According to the report, this will be reflected in the way fund managers are compensated.

Tim Wright, partner in PwC’s reward team, said: “In an industry where the most valuable and costly asset is its people, pay structures for asset managers will have to adapt to match the evolution of the industry and increased costs and pressure on fees.

As asset management firms increasingly move to areas traditionally dominated by banks, Mr Wright said this meant the payout fund managers receive will “inevitably” be scrutinised by both regulators and stakeholders.

This is expected to lead to higher standards of transparency and governance, with the pay of individual fund managers aligning more closely with the performance of the team.

According to Mr Wright, attention will turn to team-based incentives which he said should mitigate risks for individual firms when high profile fund managers leave.

PwC also cited a reduction in compensation for asset managers as a percentage of revenues, falling to 35 per cent by 2020 from a high of 45 per cent.

The compensation pool is expected to grow alongside assets under management, but the report reckoned margins will be squeezed, meaning higher revenues will not necessarily translate to higher profits.”

Ben Yearsley, investment director at the Wealth Club, agreed there is more pressure on fees within the asset management industry, but said he does not see why that should lead to more of a team-based approach.

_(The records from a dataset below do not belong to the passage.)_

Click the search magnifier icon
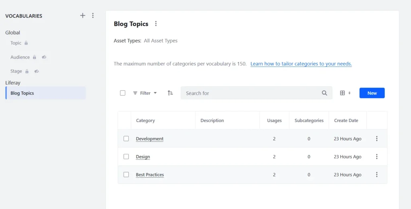This screenshot has height=209, width=411. 324,93
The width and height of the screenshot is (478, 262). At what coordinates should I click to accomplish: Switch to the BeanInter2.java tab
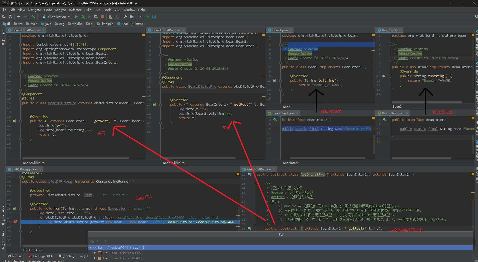283,113
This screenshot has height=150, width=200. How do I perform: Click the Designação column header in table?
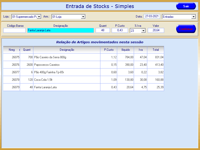[x=67, y=50]
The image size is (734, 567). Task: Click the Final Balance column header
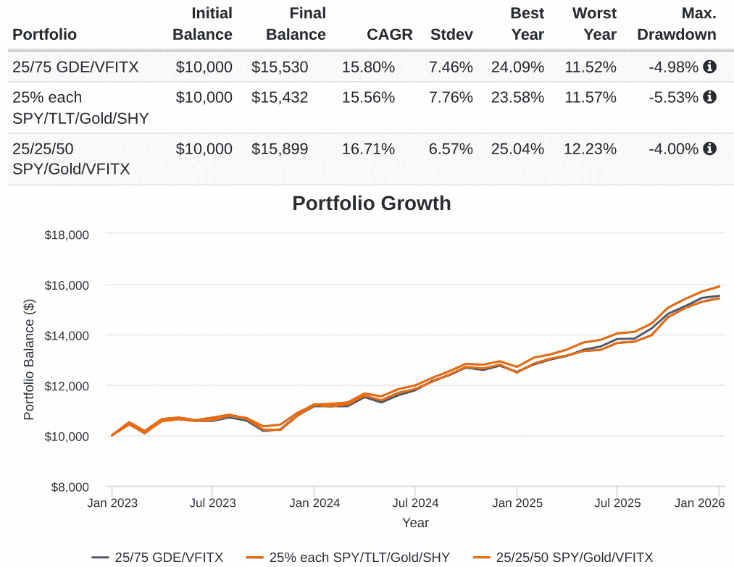pyautogui.click(x=296, y=24)
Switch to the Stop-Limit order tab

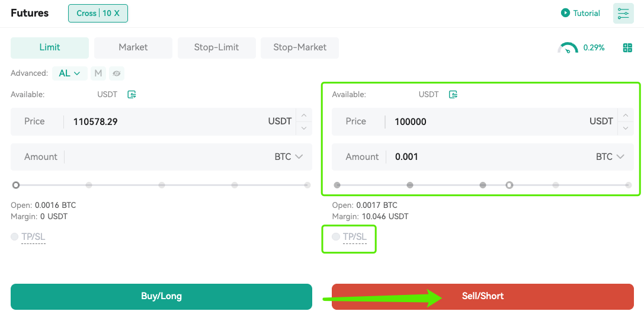tap(216, 47)
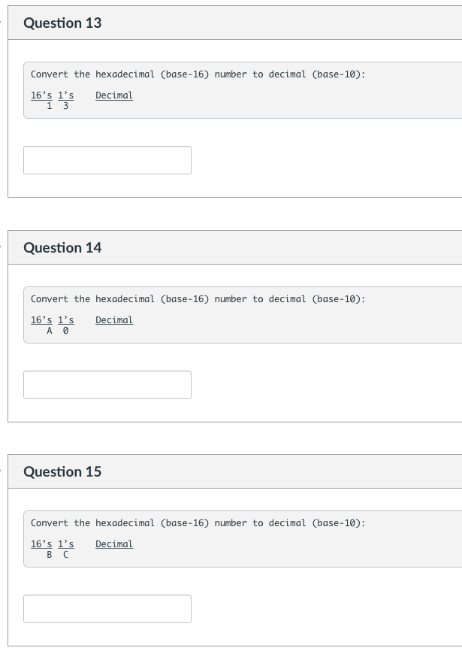Click the "1's" link in Question 14
The height and width of the screenshot is (669, 462).
65,320
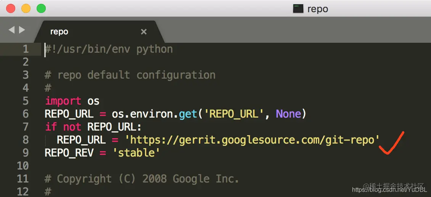431x197 pixels.
Task: Click the 'None' keyword on line 6
Action: [289, 114]
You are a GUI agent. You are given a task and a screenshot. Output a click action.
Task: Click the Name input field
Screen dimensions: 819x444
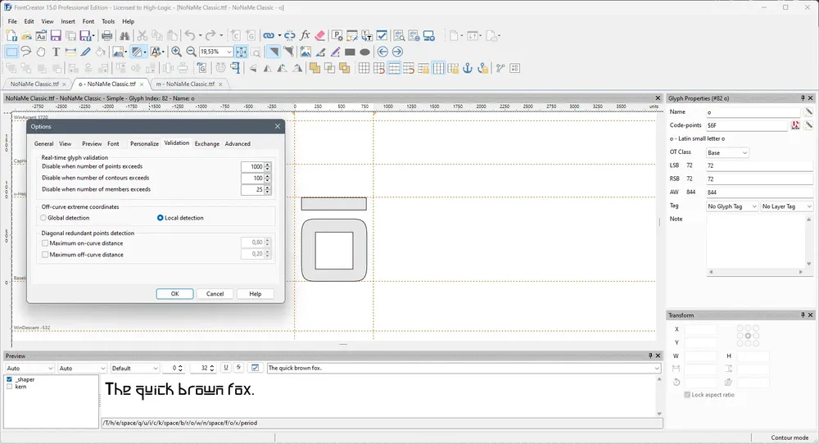753,111
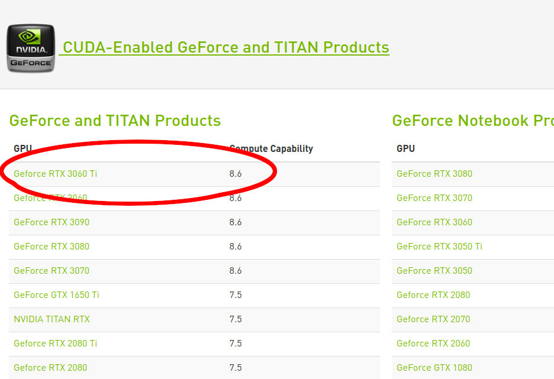The image size is (554, 379).
Task: Select Geforce RTX 2080 in the desktop products table
Action: point(50,368)
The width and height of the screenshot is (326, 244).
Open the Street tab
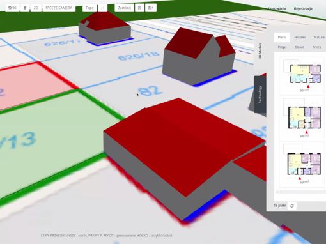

“There has always been room for both a team approach and a star manager approach and I don’t see it as salary related which gains precedence at any one time.

“You could argue that if fund manager pay is falling across the board then that will make younger people less inclined to choose asset management as a career path.

Mr Yearsley said what is more pertinent is whether fund managers - either stars or teams - should be well rewarded for average or below par performance.

“There are still too many mediocre funds probably with over paid managers or teams in charge.”